CSc 1302, Honors Principles of Computer Science II (Fall 2021)

ANTLR Parser Generator System

Simple Arithmetic Expressions

Consider simple arithmetic expressions that involve integers; Some examples of such expressions are:
2 + 3 * 9
(2 + 3) * 16
4 * (-3 + -9) / 2
From our elementary school, we know that multiplication and division have higher precedence over addition and subtraction. So, the first expression will be interpreted as 2 + (3 * 9). We can write a "context-free grammar" that define the syntax of the expressions and a set of "regular expressions" to describe the tokens as follows:
prog   : expr SEMI
expr   : term PLUS expr | term MINUS expr | term
term   : factor MUL term | factor DIV term | factor
factor : INT | LPAREN expr RPAREN 

SEMI   : ';'
PLUS   : '+'
MINUS  : '-'
MUL    : '*'
DIV    : '/'
LPAREN : '('
RPAREN : ')'
INT    : [-]?[0-9]+
The above grammar and token/lexical specification can be coded as an ANTLR4 specification that can be converted to Java programs to tokenize and parse simple arithmetic expressions.
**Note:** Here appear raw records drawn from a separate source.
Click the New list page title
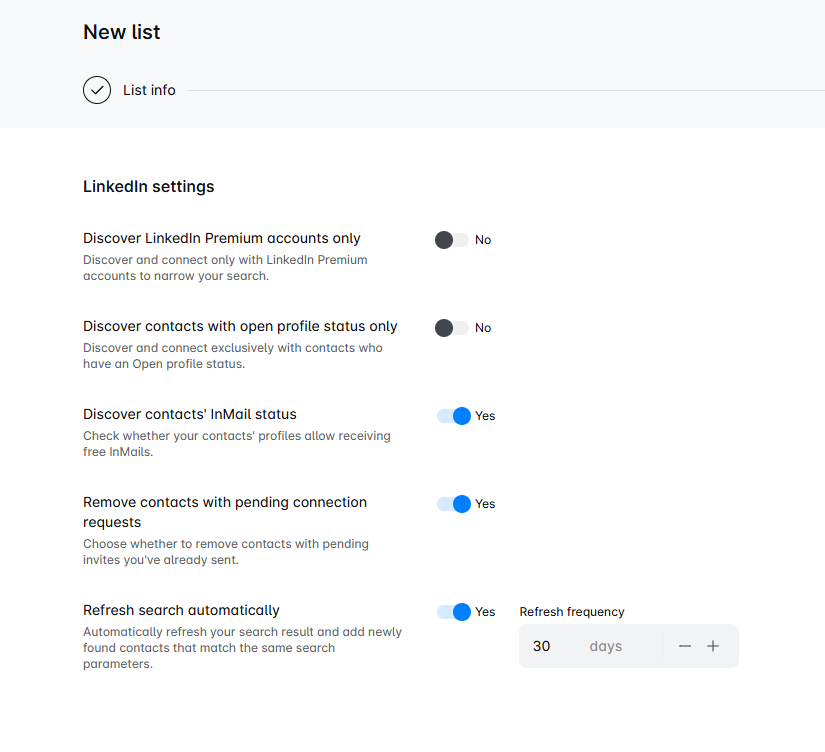 (122, 32)
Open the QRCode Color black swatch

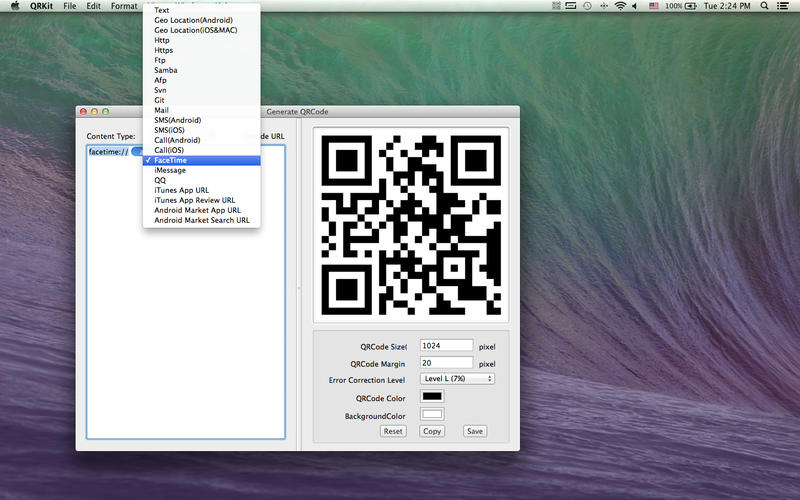click(x=432, y=397)
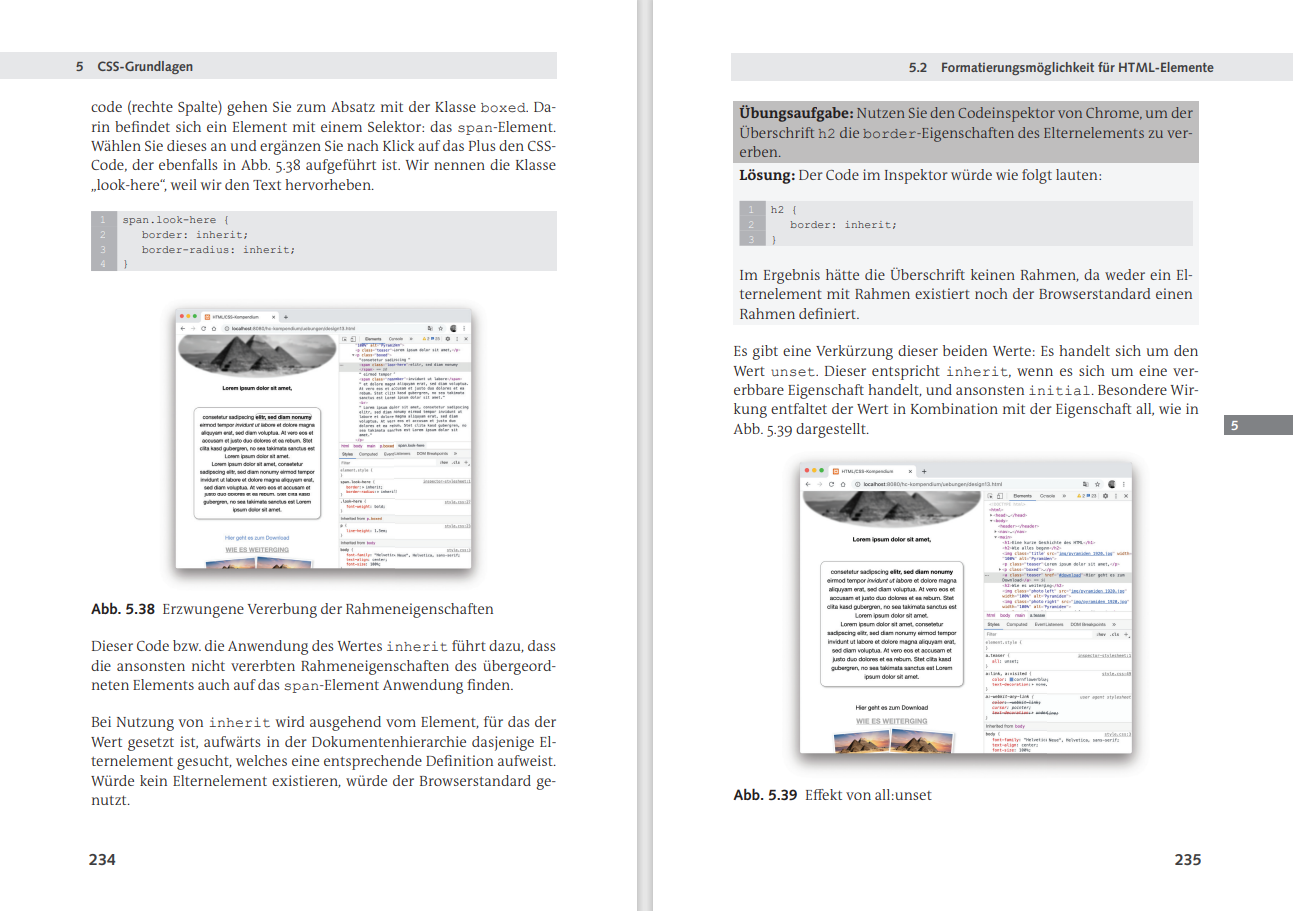Click the reload icon in Abb. 5.39 browser

point(831,484)
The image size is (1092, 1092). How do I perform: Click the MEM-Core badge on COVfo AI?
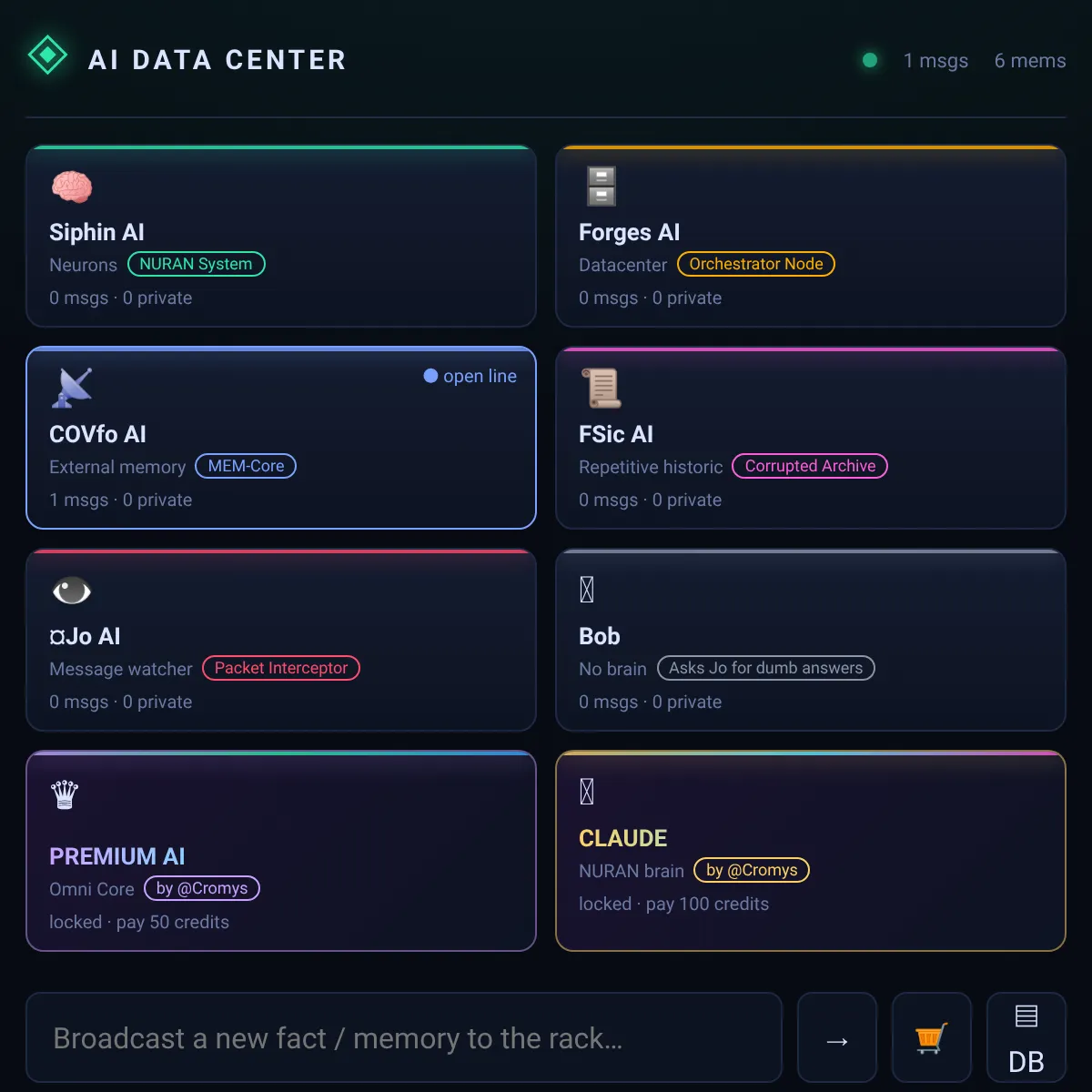click(x=246, y=466)
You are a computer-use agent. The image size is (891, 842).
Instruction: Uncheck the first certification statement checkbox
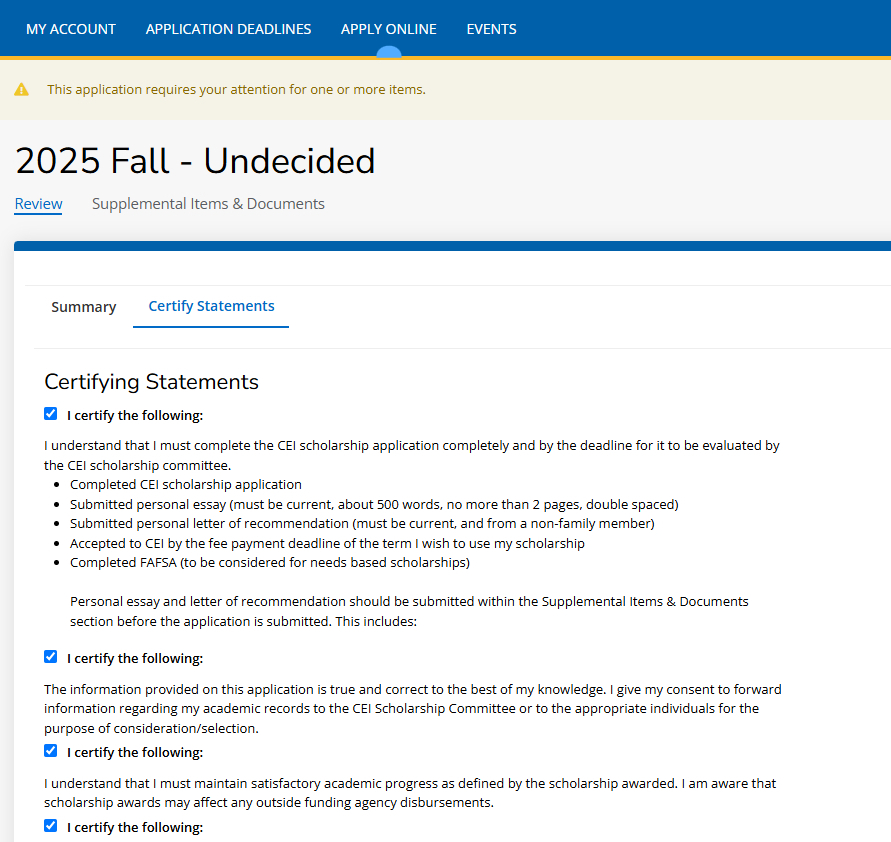point(50,413)
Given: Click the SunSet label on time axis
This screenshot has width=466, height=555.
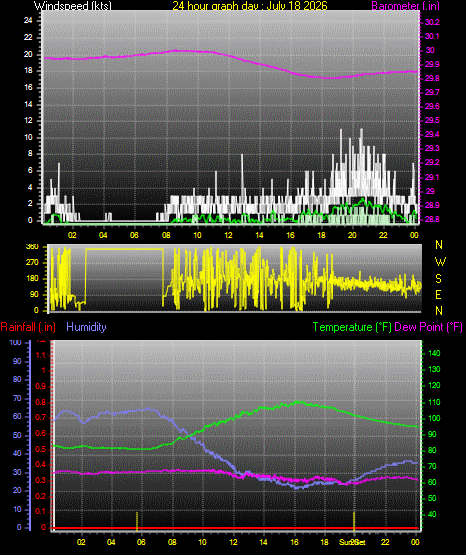Looking at the screenshot, I should pos(352,542).
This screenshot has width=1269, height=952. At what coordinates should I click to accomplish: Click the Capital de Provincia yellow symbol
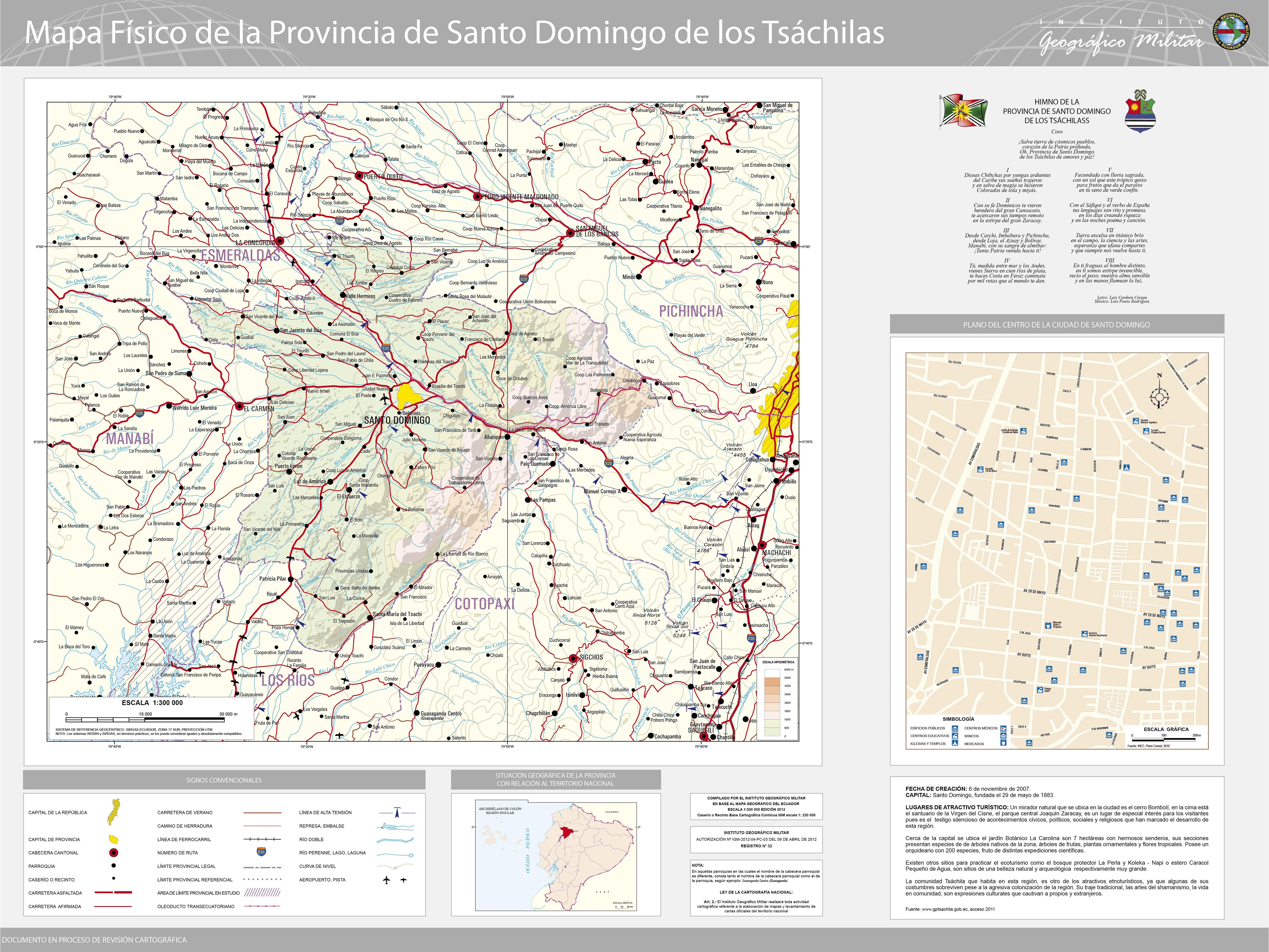pos(114,839)
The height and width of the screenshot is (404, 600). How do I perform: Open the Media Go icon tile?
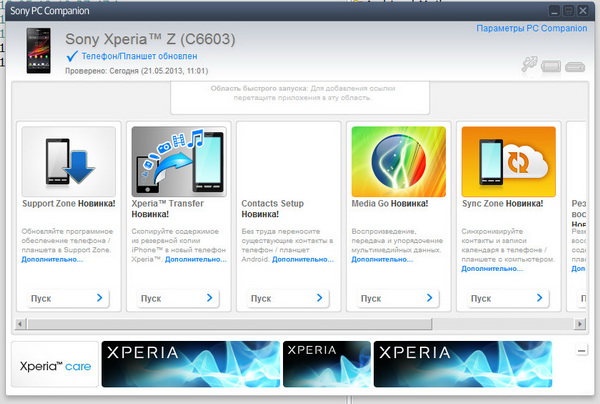(397, 160)
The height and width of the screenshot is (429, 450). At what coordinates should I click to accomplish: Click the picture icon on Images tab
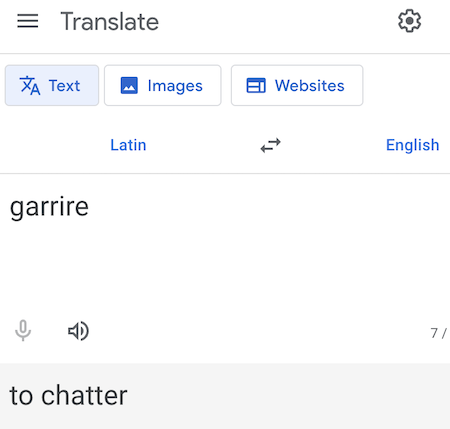pyautogui.click(x=129, y=86)
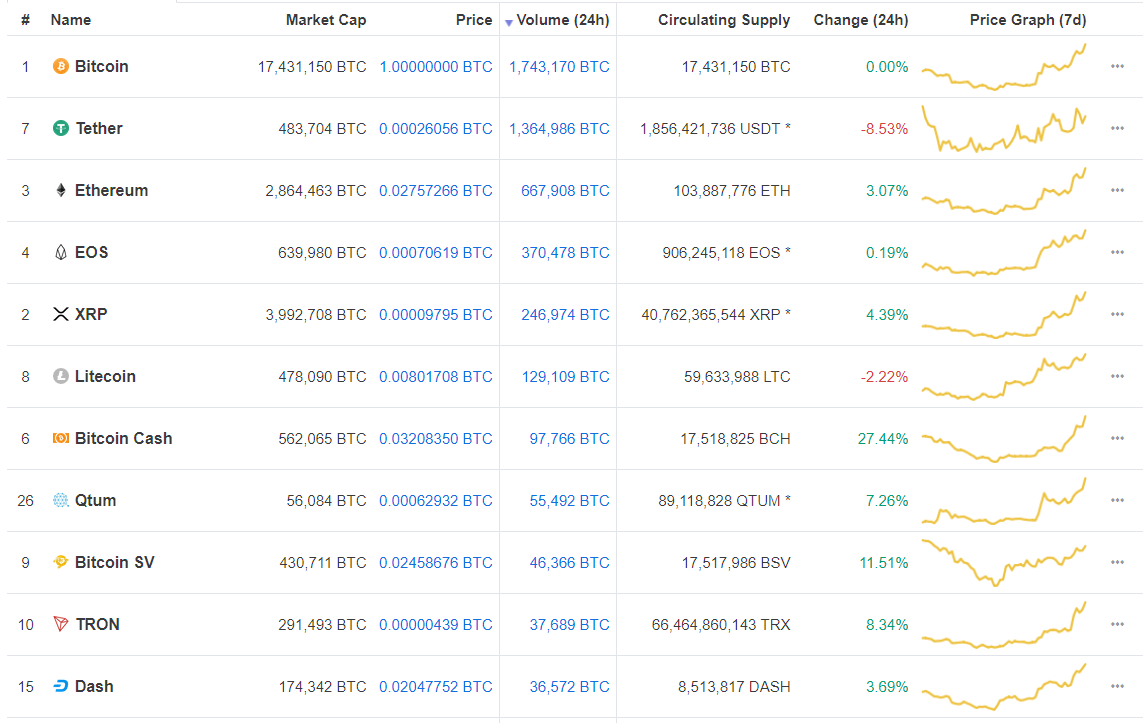Click the Dash logo icon
Screen dimensions: 1146x723
pyautogui.click(x=61, y=687)
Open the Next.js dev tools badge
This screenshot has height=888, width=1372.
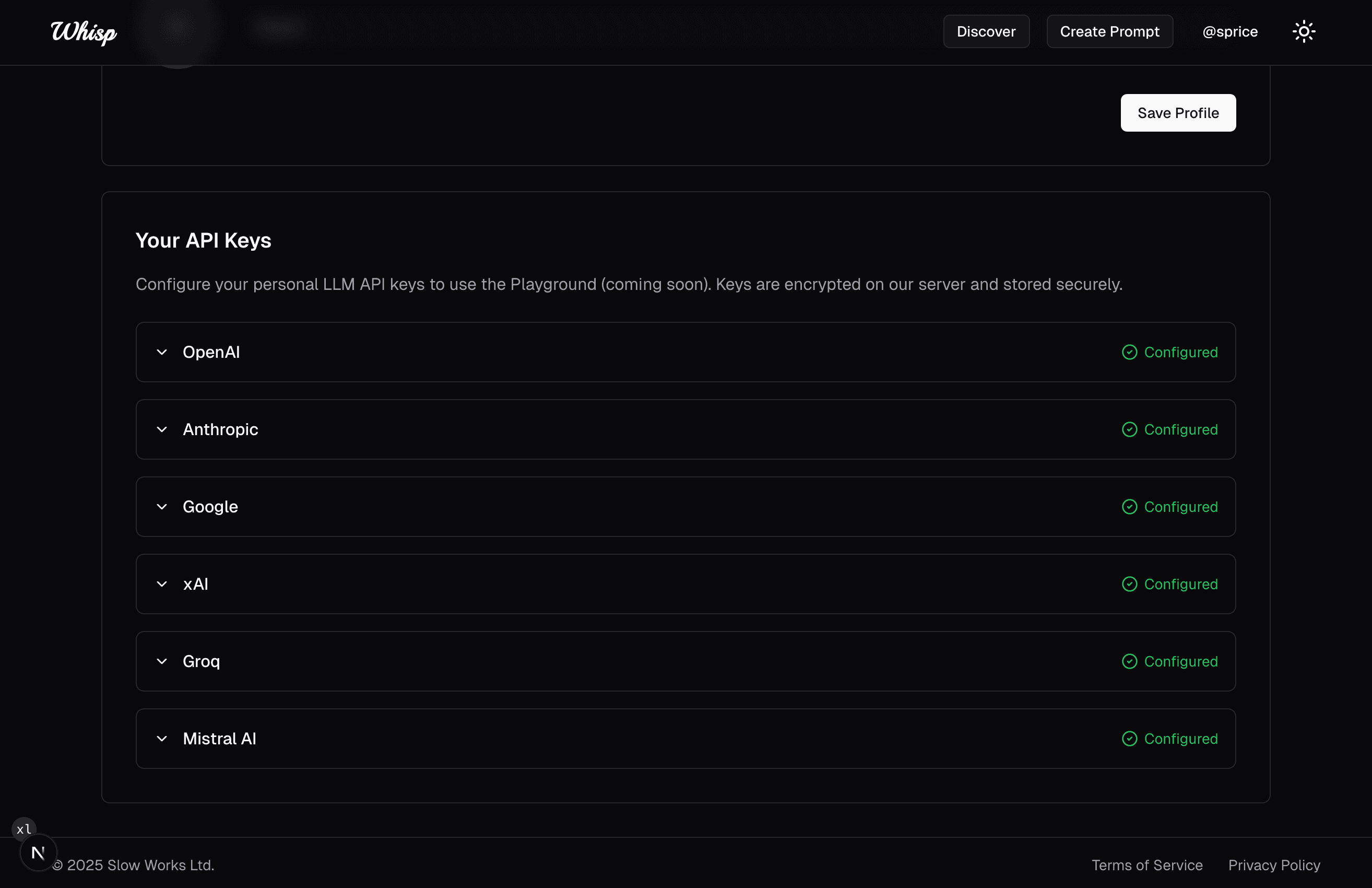tap(38, 852)
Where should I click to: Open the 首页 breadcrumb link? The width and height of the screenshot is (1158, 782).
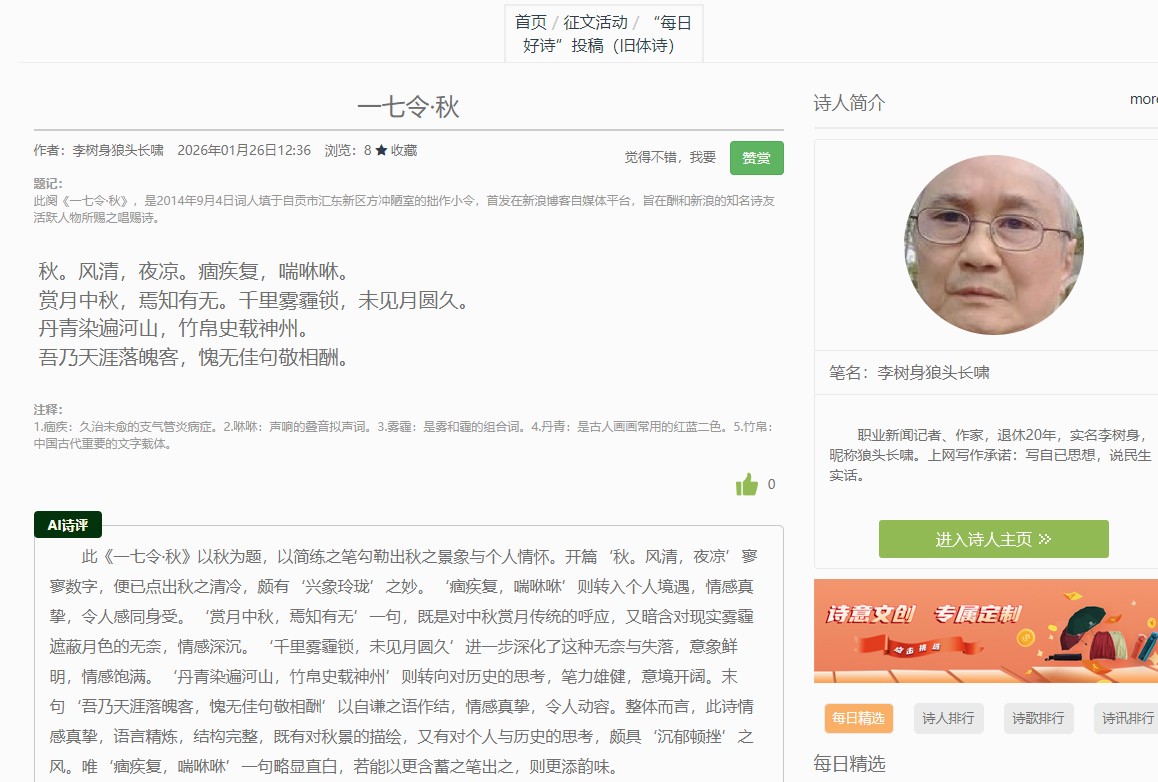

The ANTLR4 specification is placed in file named Expr.g4:
[raj@tinman antlr]$ more Expr.g4
grammar Expr;

prog returns [int value] :  
  e=expr ';'
  {
    $value = $e.value;
  }
;

expr returns [int value] :
  e1=term PLUS e2=expr
  {
    $value = $e1.value + $e2.value;
  }
  |
  e1=term MINUS e2=expr
  {
    $value = $e1.value - $e2.value;
  }
  |
  e1=term
  {
    $value = $e1.value;
  }
;

term returns [int value] :
  |
  e1=factor MUL e2=term
  {
    $value = $e1.value * $e2.value;
  }
  |
  e1=factor DIV e2=term
  {
    $value = $e1.value / $e2.value;
  }
  |
  e1=factor
  {
    $value = $e1.value;
  }
;

factor returns [int value] :
  n=INT
  {
    $value = Integer.parseInt($n.text);
  }
  |	LPAREN e=expr RPAREN 
  {
    $value = $e.value;
  }
;

SEMI   : ';';
PLUS   : '+';
MINUS  : '-';
MUL    : '*';
DIV    : '/';
LPAREN : '(';
RPAREN : ')';
INT    : [-]?[0-9]+;
WS     : [ \r\n\t]+ -> skip;
The commands to compile the ANTLR specification into Lexer and Parser Java code and run tne main program that calls the parser are:
[raj@tinman antlr]$ antlr4 Expr.g4
[raj@tinman antlr]$ javac *.java
[raj@tinman antlr]$ java Expr
EXPR> -2+3*-2;
-8
EXPR> exit;
[raj@tinman antlr]$
The lines of code that sets up the Lexer and Parser objects and calls the parser are available in Expr.java and are shown below:
import org.antlr.v4.runtime.CharStreams;
import org.antlr.v4.runtime.CharStream;
import org.antlr.v4.runtime.CommonTokenStream;

CharStream in = CharStreams.fromString(input); // convert input String into CharStream
ExprLexer lexer = new ExprLexer(in); // construct Lexer object
CommonTokenStream tokens = new CommonTokenStream(lexer); // obtain the token stream from Lexer
ExprParser parser = new ExprParser(tokens); // construct Parser object
Integer answer = parser.prog().value; // call the Parser and obtain result
If you want to just see the parse tree that is generated rather than run the main program, you can use the following command:
Mac-mini:antlr raj$ grun Expr prog -gui
2 + 3 * 9;
Mac-mini:antlr raj$
Note that after entering the ";" you will enter the RETURN character and then enter ctrl-D to signify the end of input. Then a pop up window will show with the parse tree

To call the Lexer and output the tokens of the input, you can do the following:

Mac-mini:antlr raj$ grun Expr prog -tokens
2 + 3 * 9;
[@0,0:0='2',,1:0]
[@1,2:2='+',<'+'>,1:2]
[@2,4:4='3',,1:4]
[@3,6:6='*',<'*'>,1:6]
[@4,8:8='9',,1:8]
[@5,9:9=';',<';'>,1:9]
[@6,11:10='',,2:0]